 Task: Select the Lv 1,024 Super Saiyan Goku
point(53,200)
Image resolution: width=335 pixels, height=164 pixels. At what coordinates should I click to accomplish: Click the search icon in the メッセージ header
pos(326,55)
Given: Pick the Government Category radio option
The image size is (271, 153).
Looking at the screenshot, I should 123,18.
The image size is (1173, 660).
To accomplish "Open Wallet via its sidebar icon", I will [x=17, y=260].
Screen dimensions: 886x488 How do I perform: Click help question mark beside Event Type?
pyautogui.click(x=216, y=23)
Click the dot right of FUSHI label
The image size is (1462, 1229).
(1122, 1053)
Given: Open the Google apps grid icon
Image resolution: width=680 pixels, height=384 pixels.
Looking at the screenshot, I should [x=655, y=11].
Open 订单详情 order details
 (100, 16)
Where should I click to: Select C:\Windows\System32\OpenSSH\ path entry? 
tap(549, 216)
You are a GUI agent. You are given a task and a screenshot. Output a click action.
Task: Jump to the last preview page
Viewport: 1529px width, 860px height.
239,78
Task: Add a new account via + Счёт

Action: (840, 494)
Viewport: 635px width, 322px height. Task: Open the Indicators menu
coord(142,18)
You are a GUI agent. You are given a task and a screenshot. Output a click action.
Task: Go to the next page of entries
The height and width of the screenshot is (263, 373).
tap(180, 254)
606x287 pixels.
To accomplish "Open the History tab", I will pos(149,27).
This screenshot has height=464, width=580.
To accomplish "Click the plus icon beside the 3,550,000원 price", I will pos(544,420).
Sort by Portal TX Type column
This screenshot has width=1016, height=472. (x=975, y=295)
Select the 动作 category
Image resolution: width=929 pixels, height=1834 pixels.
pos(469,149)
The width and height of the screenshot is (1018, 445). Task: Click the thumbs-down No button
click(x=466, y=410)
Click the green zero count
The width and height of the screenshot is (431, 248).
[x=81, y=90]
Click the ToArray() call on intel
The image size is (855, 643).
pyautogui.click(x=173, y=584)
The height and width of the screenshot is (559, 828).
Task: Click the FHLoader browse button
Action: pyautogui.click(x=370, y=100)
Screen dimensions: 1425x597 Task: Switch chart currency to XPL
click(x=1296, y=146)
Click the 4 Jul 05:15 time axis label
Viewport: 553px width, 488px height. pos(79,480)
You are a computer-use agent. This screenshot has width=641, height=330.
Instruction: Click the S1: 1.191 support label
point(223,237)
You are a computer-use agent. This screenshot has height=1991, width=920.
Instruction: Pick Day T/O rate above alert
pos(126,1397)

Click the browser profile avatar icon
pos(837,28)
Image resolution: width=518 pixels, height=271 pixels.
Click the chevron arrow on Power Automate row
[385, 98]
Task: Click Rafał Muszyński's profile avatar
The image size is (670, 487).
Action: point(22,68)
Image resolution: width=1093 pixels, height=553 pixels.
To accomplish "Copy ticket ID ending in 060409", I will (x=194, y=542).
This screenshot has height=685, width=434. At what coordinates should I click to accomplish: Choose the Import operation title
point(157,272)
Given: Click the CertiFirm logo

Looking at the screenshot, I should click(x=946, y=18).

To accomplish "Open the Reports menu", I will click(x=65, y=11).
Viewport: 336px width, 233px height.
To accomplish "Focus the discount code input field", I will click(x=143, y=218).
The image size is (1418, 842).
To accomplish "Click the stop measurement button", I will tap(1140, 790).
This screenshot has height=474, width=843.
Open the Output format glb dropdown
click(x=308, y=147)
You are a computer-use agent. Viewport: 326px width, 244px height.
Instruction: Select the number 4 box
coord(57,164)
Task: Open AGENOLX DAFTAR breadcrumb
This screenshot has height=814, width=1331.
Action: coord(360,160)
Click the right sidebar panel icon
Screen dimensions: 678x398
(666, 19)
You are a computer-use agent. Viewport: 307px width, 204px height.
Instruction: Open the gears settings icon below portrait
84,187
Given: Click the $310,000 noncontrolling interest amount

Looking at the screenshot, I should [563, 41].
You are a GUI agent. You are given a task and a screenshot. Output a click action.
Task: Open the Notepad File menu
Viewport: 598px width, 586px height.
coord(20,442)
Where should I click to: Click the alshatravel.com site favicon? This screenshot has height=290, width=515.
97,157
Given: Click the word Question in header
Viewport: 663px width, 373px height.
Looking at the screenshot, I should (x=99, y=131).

* Set exercise: Lay out every line of the items above as a numbered list, leaving out any blank lines.

* The response:
1.  Task: Select the Lv 1,024 Super Saiyan Goku
2. point(53,200)
3. Image resolution: width=335 pixels, height=164 pixels. At what coordinates should I click to accomplish: Click the search icon in the メッセージ header
4. pos(326,55)
5. Given: Pick the Government Category radio option
6. The image size is (271, 153).
7. Looking at the screenshot, I should 123,18.
8. The image size is (1173, 660).
9. To accomplish "Open Wallet via its sidebar icon", I will [x=17, y=260].
10. Screen dimensions: 886x488 How do I perform: Click help question mark beside Event Type?
11. pyautogui.click(x=216, y=23)
12. Click the dot right of FUSHI label
13. The image size is (1462, 1229).
14. (1122, 1053)
15. Given: Open the Google apps grid icon
16. Image resolution: width=680 pixels, height=384 pixels.
17. Looking at the screenshot, I should [x=655, y=11].
18. Open 订单详情 order details
19.  (100, 16)
20. Where should I click to: Select C:\Windows\System32\OpenSSH\ path entry? 
21. tap(549, 216)
22. You are a GUI agent. You are given a task and a screenshot. Output a click action.
23. Task: Jump to the last preview page
24. Viewport: 1529px width, 860px height.
25. 239,78
26. Task: Add a new account via + Счёт
27. Action: (840, 494)
28. Viewport: 635px width, 322px height. Task: Open the Indicators menu
29. coord(142,18)
30. You are a GUI agent. You are given a task and a screenshot. Output a click action.
31. Task: Go to the next page of entries
32. The height and width of the screenshot is (263, 373).
33. tap(180, 254)
34. 606x287 pixels.
35. To accomplish "Open the History tab", I will pos(149,27).
36. This screenshot has height=464, width=580.
37. To accomplish "Click the plus icon beside the 3,550,000원 price", I will pos(544,420).
38. Sort by Portal TX Type column
39. This screenshot has width=1016, height=472. (x=975, y=295)
40. Select the 动作 category
41. Image resolution: width=929 pixels, height=1834 pixels.
42. pos(469,149)
43. The width and height of the screenshot is (1018, 445). Task: Click the thumbs-down No button
44. click(x=466, y=410)
45. Click the green zero count
46. The width and height of the screenshot is (431, 248).
47. [x=81, y=90]
48. Click the ToArray() call on intel
49. The image size is (855, 643).
50. pyautogui.click(x=173, y=584)
51. The height and width of the screenshot is (559, 828).
52. Task: Click the FHLoader browse button
53. Action: pyautogui.click(x=370, y=100)
54. Screen dimensions: 1425x597 Task: Switch chart currency to XPL
55. click(x=1296, y=146)
56. Click the 4 Jul 05:15 time axis label
57. Viewport: 553px width, 488px height. pos(79,480)
58. You are a computer-use agent. This screenshot has width=641, height=330.
59. Instruction: Click the S1: 1.191 support label
60. point(223,237)
61. You are a computer-use agent. This screenshot has height=1991, width=920.
62. Instruction: Pick Day T/O rate above alert
63. pos(126,1397)
64. Click the browser profile avatar icon
65. pos(837,28)
66. Image resolution: width=518 pixels, height=271 pixels.
67. Click the chevron arrow on Power Automate row
68. [385, 98]
69. Task: Click Rafał Muszyński's profile avatar
70. The image size is (670, 487).
71. Action: point(22,68)
72. Image resolution: width=1093 pixels, height=553 pixels.
73. To accomplish "Copy ticket ID ending in 060409", I will (x=194, y=542).
74. This screenshot has height=685, width=434. At what coordinates should I click to accomplish: Choose the Import operation title
75. point(157,272)
76. Given: Click the CertiFirm logo
77. Looking at the screenshot, I should click(x=946, y=18).
78. To accomplish "Open the Reports menu", I will click(x=65, y=11).
79. Viewport: 336px width, 233px height.
80. To accomplish "Focus the discount code input field", I will click(x=143, y=218).
81. The image size is (1418, 842).
82. To accomplish "Click the stop measurement button", I will tap(1140, 790).
83. This screenshot has height=474, width=843.
84. Open the Output format glb dropdown
85. click(x=308, y=147)
86. You are a computer-use agent. Viewport: 326px width, 244px height.
87. Instruction: Select the number 4 box
88. coord(57,164)
89. Task: Open AGENOLX DAFTAR breadcrumb
90. This screenshot has height=814, width=1331.
91. Action: coord(360,160)
92. Click the right sidebar panel icon
93. Screen dimensions: 678x398
94. (666, 19)
95. You are a computer-use agent. Viewport: 307px width, 204px height.
96. Instruction: Open the gears settings icon below portrait
97. 84,187
98. Given: Click the $310,000 noncontrolling interest amount
99. Looking at the screenshot, I should [563, 41].
100. You are a GUI agent. You are given a task and a screenshot. Output a click action.
101. Task: Open the Notepad File menu
102. Viewport: 598px width, 586px height.
103. coord(20,442)
104. Where should I click to: Click the alshatravel.com site favicon? This screenshot has height=290, width=515.
105. 97,157
106. Given: Click the word Question in header
107. Viewport: 663px width, 373px height.
108. Looking at the screenshot, I should (x=99, y=131).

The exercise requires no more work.